- **Text section**:
- Opening Delimiter -
Cape Town — Hydropower has the potential to contribute to reducing Africa's energy poverty, says a report published today.
The report, Meeting Africa's Energy Needs -- the costs and benefits of hydropower, details two case studies from Zambia and Kenya that show how hydropower can deliver benefits with minimal effect.
The report, by the Worldwide Fund for Nature (WWF), Oxfam and WaterAid, coincides with the opening in Johannesburg of an African ministerial conference on hydropower. It calls for a greater emphasis on providing benefits for the poor and reducing damage to ecosystems in future energy policies.
Dr Ute Collier, dams and hydropower manager for WWF and report author, said the importance of sustainable development needed to be made clear to ministers at the conference.
More than 500-million people have no access to regular energy supply in Africa. This means no refrigeration for medicines or food, as well as no effective lighting. Improving this situation is vital if the United Nations Millennium Development Goal of halving world poverty by 2015 is to be achieved.
The report also warns that Africa has a legacy of environmental and social problems linked to existing hydropower plants. Large hydropower plants rarely serve the needs of the very poorest people, says the report, which urges a cautious approach.
The report says decision makers should follow the recommendations of the World Commission on Dams as a guide to good practice. The recommendations aim to ensure that dams are economically and environmentally sustainable by ensuring that construction plans are given public approval, comprehensive assessments of other options are made and that the economic benefits of any dam are shared with local communities.
Collier said while large hydropower plants such as the Kariba and Cahora Bassa dams on the Zambezi River had brought economic benefits, they had also damaged freshwater ecosystems, which in turn affected fisheries.
In the case of the Zambezi, the economic losses of reduced prawn fisheries had been estimated at between $10m and $20m a year, without compensation for the affected fishermen.
"In some cases, the devastating impacts have still not been adequately addressed decades later," she said.
John Magrath, a researcher at Oxfam, said large hydropower plants were rarely the best option to bring electricity to the poor. Solar and small hydropower were often better alternatives, he said.
- Closing Delimiter -
- **Source material**:
- Opening Delimiter -
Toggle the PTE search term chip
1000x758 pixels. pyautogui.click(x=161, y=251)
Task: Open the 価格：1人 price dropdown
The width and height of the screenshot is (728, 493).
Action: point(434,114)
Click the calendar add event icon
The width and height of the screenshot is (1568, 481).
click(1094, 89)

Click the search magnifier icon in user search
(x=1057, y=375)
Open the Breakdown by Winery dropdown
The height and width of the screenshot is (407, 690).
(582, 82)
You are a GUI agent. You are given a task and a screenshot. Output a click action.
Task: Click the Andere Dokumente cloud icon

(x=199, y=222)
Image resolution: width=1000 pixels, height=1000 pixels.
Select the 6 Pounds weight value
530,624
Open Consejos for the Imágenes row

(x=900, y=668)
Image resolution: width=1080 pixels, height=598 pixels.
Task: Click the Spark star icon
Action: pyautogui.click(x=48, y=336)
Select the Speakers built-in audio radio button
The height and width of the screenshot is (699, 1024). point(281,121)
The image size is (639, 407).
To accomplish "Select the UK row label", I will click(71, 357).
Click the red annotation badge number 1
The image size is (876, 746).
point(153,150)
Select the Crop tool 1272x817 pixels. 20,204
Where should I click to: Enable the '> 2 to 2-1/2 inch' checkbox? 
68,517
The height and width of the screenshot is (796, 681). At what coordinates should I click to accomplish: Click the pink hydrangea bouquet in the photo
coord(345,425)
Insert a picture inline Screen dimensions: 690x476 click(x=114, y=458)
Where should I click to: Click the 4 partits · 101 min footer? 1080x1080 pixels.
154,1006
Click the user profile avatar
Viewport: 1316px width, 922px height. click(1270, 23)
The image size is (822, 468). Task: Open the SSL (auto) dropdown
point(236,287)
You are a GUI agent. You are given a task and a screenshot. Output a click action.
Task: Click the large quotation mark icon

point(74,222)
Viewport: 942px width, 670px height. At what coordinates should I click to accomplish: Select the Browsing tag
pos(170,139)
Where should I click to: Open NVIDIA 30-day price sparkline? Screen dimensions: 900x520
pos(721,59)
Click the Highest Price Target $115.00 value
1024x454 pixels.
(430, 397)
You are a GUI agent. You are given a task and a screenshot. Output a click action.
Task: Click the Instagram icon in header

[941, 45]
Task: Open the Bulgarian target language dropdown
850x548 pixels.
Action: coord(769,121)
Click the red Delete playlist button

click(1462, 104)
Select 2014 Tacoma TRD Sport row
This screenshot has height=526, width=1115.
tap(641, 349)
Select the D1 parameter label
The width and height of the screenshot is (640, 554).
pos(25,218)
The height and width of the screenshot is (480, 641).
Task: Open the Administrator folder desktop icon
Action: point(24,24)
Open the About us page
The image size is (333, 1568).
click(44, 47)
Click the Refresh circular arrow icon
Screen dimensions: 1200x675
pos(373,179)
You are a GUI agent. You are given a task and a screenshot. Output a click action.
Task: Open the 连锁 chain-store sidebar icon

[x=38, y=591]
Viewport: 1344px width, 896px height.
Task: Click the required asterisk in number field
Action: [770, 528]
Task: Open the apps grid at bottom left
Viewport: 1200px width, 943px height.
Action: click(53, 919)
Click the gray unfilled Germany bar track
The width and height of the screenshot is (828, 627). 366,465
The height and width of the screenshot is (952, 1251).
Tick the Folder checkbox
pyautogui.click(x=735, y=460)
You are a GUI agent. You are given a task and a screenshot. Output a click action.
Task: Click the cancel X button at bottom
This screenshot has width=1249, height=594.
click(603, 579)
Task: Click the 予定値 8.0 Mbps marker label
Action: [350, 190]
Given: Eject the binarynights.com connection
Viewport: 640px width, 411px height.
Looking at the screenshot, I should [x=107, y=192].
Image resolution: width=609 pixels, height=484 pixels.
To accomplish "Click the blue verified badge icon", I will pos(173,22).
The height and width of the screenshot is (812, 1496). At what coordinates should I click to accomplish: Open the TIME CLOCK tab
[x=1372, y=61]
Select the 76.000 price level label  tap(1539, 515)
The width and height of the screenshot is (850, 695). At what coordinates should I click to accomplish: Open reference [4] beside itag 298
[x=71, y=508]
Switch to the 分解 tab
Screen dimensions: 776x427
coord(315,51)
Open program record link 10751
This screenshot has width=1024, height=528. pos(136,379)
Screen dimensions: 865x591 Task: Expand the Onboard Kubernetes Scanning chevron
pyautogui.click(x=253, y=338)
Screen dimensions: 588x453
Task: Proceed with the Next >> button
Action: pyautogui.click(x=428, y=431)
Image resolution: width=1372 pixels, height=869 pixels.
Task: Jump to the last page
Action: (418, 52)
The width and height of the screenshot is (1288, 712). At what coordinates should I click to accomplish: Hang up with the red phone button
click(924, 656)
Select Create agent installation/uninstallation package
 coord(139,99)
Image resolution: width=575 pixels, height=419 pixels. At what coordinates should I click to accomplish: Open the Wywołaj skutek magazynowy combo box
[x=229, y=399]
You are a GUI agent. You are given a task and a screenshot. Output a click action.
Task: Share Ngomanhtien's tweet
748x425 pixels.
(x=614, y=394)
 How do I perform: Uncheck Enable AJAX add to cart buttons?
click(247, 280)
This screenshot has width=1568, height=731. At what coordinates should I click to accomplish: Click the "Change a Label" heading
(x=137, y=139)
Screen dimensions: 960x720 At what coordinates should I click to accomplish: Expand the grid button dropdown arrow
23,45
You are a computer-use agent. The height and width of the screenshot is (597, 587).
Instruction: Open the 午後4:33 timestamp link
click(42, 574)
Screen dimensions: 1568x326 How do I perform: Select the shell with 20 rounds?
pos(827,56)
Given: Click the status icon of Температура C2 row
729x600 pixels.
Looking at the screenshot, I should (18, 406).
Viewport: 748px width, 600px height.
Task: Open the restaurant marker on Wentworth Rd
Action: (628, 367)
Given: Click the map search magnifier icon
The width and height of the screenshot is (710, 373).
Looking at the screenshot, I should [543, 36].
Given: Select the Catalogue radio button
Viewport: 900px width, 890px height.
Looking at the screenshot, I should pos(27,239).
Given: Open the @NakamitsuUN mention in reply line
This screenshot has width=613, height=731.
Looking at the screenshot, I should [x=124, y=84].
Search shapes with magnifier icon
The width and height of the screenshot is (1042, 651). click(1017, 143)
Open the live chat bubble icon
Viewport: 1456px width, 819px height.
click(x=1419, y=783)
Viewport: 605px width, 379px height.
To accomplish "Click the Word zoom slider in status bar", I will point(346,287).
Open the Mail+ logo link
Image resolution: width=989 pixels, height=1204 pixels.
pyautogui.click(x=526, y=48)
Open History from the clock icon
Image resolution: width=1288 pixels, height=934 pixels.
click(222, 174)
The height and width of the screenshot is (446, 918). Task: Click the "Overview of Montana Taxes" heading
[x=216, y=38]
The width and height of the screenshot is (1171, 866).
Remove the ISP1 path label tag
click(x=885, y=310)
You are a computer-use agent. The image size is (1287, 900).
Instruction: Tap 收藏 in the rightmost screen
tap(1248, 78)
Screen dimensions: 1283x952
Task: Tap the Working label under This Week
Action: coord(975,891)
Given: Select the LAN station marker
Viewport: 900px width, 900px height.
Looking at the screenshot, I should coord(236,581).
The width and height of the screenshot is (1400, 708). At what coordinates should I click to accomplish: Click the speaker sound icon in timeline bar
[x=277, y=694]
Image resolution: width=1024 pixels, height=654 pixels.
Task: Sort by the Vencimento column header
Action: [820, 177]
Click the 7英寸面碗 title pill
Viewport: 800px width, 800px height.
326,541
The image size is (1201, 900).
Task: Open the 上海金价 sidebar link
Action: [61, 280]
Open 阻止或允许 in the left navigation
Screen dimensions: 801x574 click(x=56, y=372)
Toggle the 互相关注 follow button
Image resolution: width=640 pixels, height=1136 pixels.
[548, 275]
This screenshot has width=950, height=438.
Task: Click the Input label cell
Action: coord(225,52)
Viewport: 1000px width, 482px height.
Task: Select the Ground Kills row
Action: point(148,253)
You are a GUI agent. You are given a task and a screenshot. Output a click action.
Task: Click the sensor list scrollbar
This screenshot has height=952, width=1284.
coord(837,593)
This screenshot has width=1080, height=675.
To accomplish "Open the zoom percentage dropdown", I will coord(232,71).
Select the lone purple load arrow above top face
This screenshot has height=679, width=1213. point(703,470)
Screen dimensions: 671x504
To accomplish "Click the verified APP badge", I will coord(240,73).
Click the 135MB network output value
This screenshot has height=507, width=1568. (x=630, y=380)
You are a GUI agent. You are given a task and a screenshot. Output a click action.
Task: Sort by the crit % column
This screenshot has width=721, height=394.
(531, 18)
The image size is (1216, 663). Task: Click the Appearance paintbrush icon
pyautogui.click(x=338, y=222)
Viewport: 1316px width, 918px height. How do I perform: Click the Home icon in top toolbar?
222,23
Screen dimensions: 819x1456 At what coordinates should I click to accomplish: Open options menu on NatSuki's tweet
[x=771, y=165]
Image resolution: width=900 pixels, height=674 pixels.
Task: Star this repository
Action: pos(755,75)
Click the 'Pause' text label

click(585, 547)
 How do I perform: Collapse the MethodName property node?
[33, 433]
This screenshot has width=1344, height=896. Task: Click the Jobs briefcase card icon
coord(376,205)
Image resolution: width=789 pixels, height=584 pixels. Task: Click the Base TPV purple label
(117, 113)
- Closing Delimiter -
- **Set of tasks**:
**A.** Summarize the article on hydropower in Africa in two sentences.
**B.** For the article on hydropower in Africa, decide whether each statement agrees with it, answering yes or no and quoting the words that settle it: (i) The report was produced by WWF, Oxfam and WaterAid. (ii) Fishermen hurt by reduced prawn fisheries on the Zambezi received compensation. (iii) Large hydropower plants usually meet the needs of the very poorest people.
**C.** According to the article on hydropower in Africa, how many people in Africa have no access to regular energy supply?

- **Answers to the exercises**:
**A.** A report by WWF, Oxfam and WaterAid, released as an African ministerial conference on hydropower opened in Johannesburg, says hydropower could help reduce Africa's energy poverty and uses case studies from Zambia and Kenya to show it can deliver benefits with minimal effect. It also warns that large hydropower plants have caused environmental and social damage and rarely serve the very poorest, so it urges caution and calls for following the World Commission on Dams recommendations.

**B.**
(i) Yes: "The report, by the Worldwide Fund for Nature (WWF), Oxfam and WaterAid"
(ii) No: "without compensation for the affected fishermen"
(iii) No: "Large hydropower plants rarely serve the needs of the very poorest people"

**C.** More than 500 million people.